On sait que les divertissements donnés à la cour étaient des armes importantes pour assoir le pouvoir politique, et c'est dans ce but aussi que Mazarin commande une oeuvre de très grande ampleur à Rossi et au librettiste Francesco Butti. 

Avec scènes de ballets dans la tradition Francaise, hymne à la royauté incarnée par Anne d'Autriche, qui était présente dans la salle, et fin heureuse.

De ce spectacle de plus de 6 heures, Raphael Pichon explique que pour la musique, seule une copie manuscrite incomplète où ne figurent que la ligne vocale et la basse continue lui est parvenue, et que le livret était très incomplet également.

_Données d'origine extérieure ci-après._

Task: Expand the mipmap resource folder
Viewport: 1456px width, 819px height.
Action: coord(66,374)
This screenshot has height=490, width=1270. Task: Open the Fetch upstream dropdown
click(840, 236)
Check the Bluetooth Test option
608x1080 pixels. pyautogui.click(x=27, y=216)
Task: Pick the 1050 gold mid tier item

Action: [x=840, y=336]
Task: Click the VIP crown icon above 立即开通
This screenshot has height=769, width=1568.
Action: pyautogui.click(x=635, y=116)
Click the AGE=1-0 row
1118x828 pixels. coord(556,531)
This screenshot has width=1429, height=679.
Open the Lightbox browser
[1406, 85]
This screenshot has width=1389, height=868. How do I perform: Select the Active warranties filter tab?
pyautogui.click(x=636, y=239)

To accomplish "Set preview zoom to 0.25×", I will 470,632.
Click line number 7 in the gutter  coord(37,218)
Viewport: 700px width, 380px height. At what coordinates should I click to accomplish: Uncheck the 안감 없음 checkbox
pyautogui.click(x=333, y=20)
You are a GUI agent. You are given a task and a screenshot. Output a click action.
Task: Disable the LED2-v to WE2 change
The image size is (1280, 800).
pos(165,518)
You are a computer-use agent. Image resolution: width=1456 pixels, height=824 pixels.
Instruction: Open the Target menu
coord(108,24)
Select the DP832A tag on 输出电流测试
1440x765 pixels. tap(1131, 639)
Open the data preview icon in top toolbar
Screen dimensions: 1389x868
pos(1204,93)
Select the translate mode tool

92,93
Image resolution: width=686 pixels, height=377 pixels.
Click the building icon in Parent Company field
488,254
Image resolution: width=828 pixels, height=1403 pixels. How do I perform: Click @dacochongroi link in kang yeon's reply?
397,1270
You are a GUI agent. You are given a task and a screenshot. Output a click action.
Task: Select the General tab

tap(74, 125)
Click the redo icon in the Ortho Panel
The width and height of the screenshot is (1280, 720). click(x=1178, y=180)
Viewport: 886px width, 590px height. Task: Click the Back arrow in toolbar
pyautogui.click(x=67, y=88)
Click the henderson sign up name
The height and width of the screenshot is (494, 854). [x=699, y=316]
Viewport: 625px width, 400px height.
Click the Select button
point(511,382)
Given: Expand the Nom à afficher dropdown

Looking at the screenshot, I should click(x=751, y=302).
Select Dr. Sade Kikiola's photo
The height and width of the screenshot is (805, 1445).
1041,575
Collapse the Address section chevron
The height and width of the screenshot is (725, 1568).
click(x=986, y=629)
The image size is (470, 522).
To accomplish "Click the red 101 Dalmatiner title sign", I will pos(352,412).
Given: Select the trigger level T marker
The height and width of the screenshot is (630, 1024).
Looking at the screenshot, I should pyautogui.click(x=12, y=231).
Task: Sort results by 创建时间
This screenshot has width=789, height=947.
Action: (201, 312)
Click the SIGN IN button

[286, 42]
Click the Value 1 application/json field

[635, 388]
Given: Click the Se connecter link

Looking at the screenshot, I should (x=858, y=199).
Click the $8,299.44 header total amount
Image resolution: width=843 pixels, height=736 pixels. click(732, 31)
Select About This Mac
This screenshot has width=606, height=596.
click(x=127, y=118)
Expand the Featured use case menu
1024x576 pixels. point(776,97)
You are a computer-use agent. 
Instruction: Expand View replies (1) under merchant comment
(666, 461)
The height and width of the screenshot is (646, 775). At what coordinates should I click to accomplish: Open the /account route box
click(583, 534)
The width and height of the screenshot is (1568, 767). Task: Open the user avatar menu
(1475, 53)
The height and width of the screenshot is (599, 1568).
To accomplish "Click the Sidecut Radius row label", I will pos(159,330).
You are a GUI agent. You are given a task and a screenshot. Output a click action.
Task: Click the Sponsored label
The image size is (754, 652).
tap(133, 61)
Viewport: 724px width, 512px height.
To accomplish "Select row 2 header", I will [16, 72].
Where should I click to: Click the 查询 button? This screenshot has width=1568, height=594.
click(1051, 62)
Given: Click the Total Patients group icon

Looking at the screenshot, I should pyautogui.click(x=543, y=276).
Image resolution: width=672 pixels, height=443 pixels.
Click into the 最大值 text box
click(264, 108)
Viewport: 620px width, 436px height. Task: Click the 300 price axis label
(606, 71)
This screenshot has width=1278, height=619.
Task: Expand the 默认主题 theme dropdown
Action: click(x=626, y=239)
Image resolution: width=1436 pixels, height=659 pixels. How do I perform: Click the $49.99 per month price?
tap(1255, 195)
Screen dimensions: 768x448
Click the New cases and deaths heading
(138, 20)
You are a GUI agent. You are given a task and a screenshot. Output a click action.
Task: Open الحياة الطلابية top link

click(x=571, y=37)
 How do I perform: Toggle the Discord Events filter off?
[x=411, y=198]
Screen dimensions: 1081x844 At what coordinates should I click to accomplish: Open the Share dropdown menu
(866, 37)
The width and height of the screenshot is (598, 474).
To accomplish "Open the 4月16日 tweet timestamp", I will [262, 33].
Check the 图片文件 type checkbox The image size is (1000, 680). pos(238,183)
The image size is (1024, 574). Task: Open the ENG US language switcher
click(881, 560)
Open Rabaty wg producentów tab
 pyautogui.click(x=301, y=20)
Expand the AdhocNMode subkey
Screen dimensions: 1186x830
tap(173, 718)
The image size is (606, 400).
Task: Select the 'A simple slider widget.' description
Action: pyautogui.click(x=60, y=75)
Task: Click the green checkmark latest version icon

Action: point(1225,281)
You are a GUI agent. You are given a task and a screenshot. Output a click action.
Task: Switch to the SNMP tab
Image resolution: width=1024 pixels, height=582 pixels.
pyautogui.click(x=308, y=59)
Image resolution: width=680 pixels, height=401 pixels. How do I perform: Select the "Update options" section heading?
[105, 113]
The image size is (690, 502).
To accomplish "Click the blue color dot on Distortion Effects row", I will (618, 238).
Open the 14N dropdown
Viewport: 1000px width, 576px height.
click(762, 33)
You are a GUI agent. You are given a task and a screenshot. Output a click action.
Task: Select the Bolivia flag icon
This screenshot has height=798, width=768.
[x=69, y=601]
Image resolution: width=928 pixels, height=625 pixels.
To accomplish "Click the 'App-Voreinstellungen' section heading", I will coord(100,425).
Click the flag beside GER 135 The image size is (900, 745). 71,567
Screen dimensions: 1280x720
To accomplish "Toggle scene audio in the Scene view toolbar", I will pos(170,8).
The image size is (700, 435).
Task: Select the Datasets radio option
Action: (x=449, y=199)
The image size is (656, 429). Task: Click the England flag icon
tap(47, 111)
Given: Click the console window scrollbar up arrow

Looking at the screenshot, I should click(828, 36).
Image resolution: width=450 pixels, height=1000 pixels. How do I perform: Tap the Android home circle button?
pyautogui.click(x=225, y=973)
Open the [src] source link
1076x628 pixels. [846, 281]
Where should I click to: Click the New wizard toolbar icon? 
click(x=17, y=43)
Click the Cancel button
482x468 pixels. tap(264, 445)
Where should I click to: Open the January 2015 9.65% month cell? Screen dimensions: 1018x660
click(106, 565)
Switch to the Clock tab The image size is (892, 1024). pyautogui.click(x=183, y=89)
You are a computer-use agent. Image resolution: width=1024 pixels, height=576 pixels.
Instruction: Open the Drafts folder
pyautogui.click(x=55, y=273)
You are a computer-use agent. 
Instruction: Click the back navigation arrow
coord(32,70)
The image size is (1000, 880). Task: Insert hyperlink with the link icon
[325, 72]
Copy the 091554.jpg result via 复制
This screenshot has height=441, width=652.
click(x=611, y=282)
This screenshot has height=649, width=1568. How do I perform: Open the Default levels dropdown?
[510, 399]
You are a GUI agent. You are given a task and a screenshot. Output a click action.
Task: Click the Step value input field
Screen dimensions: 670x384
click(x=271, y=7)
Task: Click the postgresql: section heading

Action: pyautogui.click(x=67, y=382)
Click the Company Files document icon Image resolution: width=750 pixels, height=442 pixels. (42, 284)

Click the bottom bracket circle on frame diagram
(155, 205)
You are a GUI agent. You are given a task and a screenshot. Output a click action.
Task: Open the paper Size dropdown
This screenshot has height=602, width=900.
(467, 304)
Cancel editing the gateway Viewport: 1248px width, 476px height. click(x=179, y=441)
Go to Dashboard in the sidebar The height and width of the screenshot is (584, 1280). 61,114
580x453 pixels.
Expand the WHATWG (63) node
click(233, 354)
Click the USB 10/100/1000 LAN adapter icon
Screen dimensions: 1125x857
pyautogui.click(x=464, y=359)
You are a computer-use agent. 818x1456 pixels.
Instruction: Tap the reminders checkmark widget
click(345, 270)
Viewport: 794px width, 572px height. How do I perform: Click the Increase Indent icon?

C'est donc une véritable recréation, effectuée avec Miguel Henry, qu'il nous propose aujourd'hui. En choisissant de couper le prologue, l'épilogue, et de concentrer l'action sur les héros de cette tragi-comédie.

Les héros étant Orphée et  Euridice bien sûr,  les deux amants au destin tragique, c’est eux qu'on entend, mais aussi Aristée, jeune Berger épris d'Euridice, qui sombrera dans la folie après la mort de la jeune femme, mordue par sa faute par un serpent.

Cette reconstitution, qui est un travail titanesque, est, sans aucun doute une grande réussite. C'est animé de bout en bout, d'une grande variété et richesse de timbres. On a le tragique, le comique aussi, des énergies, des dynamiques très contrastées, avec lamentos, duos, et ensembles qui se marient, et s'enchaînent avec une fluidité et une continuité dramatique remarquables.

Les chanteurs, dans cette production mise en scène par Jetske Mijnssen, sont tous très investis. L'Euridice de Francesca Aspromonte est vivante, lumineuse, sensuelle, avec un timbre charnu. L'Aristée de Giuseppina Bridelli touchante dans sa rage et son impuissant  désespoir, et l'Orphée de Judith Van Wanroy, par sa simplicité, sa noblesse , et la beauté de sa ligne de chant nous déchire dans le lamento final avec lequel Raphael Pichon a choisi de clore le spectacle.

La précieuse redécouverte d'une oeuvre, qui fondera les bases des tragédies lyriques à la Francaise inventées par Lully, qui fleuriront les décennies suivantes.